DXO rates lenses based on sensor performance


----------



## Don Haines (Jul 3, 2019)

6degrees said:


> I meant the DxOMark scores should not be much different.


DXO scores are insanely biased and essentially jibberish. For example, the 50F1.8, canons cheapest lens, is rated higher than the 600F4, their most expensive lens.


----------



## M. D. Vaden of Oregon (Jul 4, 2019)

After a Tamron 85mm didn't adapt to my Canon M5, I decided to start buying native Canon lenses as much as possible. When I put my Canon 85mm or the Canon M5, it works perfect, just like it does on my 5DS or my EOS R ...

As for Sigma, not only are they 3rd party, but I thought it was sort of budget design the way their latest lenses skip IS in most everything. But the fact that my Canon lenses are working with all my Canon bodies is most important right now.


----------



## Mt Spokane Photography (Jul 4, 2019)

ozturert said:


> Have they been able to reverse engineer the mount already?

-*-*-

- **Instructions**:
1. In the DXO lens-rating thread, reproduce everything from "DXO scores are" down to "Oregon (Jul 4, 2019)", changing "cheapest" to "least expensive".
2. Write the next part of the DXO lens-rating thread, picking up after its final line.

- **Provided data**:
-*-*-

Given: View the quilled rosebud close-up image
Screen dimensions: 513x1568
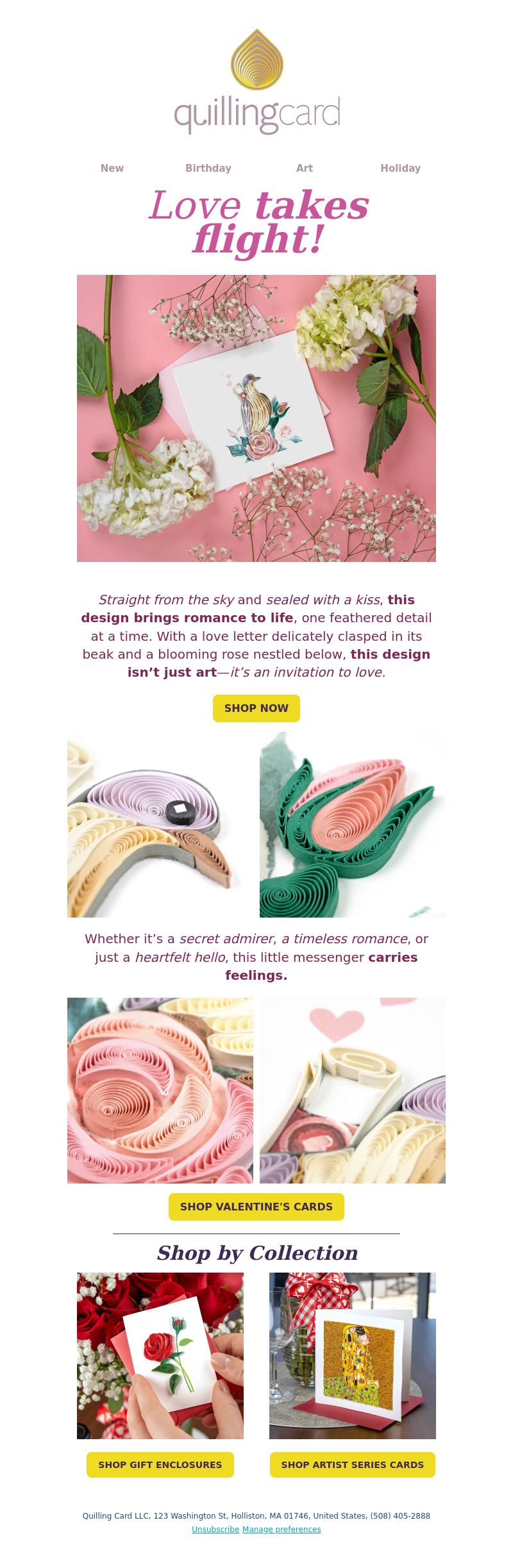Looking at the screenshot, I should pos(353,825).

-*-*-

- **Task results**:
1.
DXO scores are insanely biased and essentially jibberish. For example, the 50F1.8, canons least expensive lens, is rated higher than the 600F4, their most expensive lens.


----------



## M. D. Vaden of Oregon (Jul 4, 2019)

2.
I think they can use the old protocol and just change the lens mount for a lens with a similar back focus figure.

The EF Sigma lenses generally focus well when adapted to the R.


----------



## Photo Hack (Jul 4, 2019)

I’m a little confused by the comments on Sigma not producing lenses with IS. At the time of release, nearly all of their zooms and Macros with exception of ultra wide, have IS. Even their 24-70 2.8 has IS compared to Canon’s non IS offering. 

As far as all the primes go in the ART series, what equivalent lenses did Canon have with IS at the time those lenses came out? 

It seems to me the market Sigma was aiming to get were those of us who are looking for exceptionally sharp and well built lenses that rival Canons L lenses but at a fraction of the price. In that Regard, Sigma really outdid themselves. 

I guarantee they took a big chunk out of Canon’s L lens sales with the ART line. 

We’ll see how long that will last as we slowly move towards mirrorless. It seems Sigma is going to have to make some hard decisions about how to stay competitive long term.


----------



## miggyt (Jul 4, 2019)

bellorusso said:


> IS is a must at this point. Sigma's popular lenses without one is a very sad move. Obviously, Sigma will try to milk us twice. So I am not buying a Sigma lens without IS.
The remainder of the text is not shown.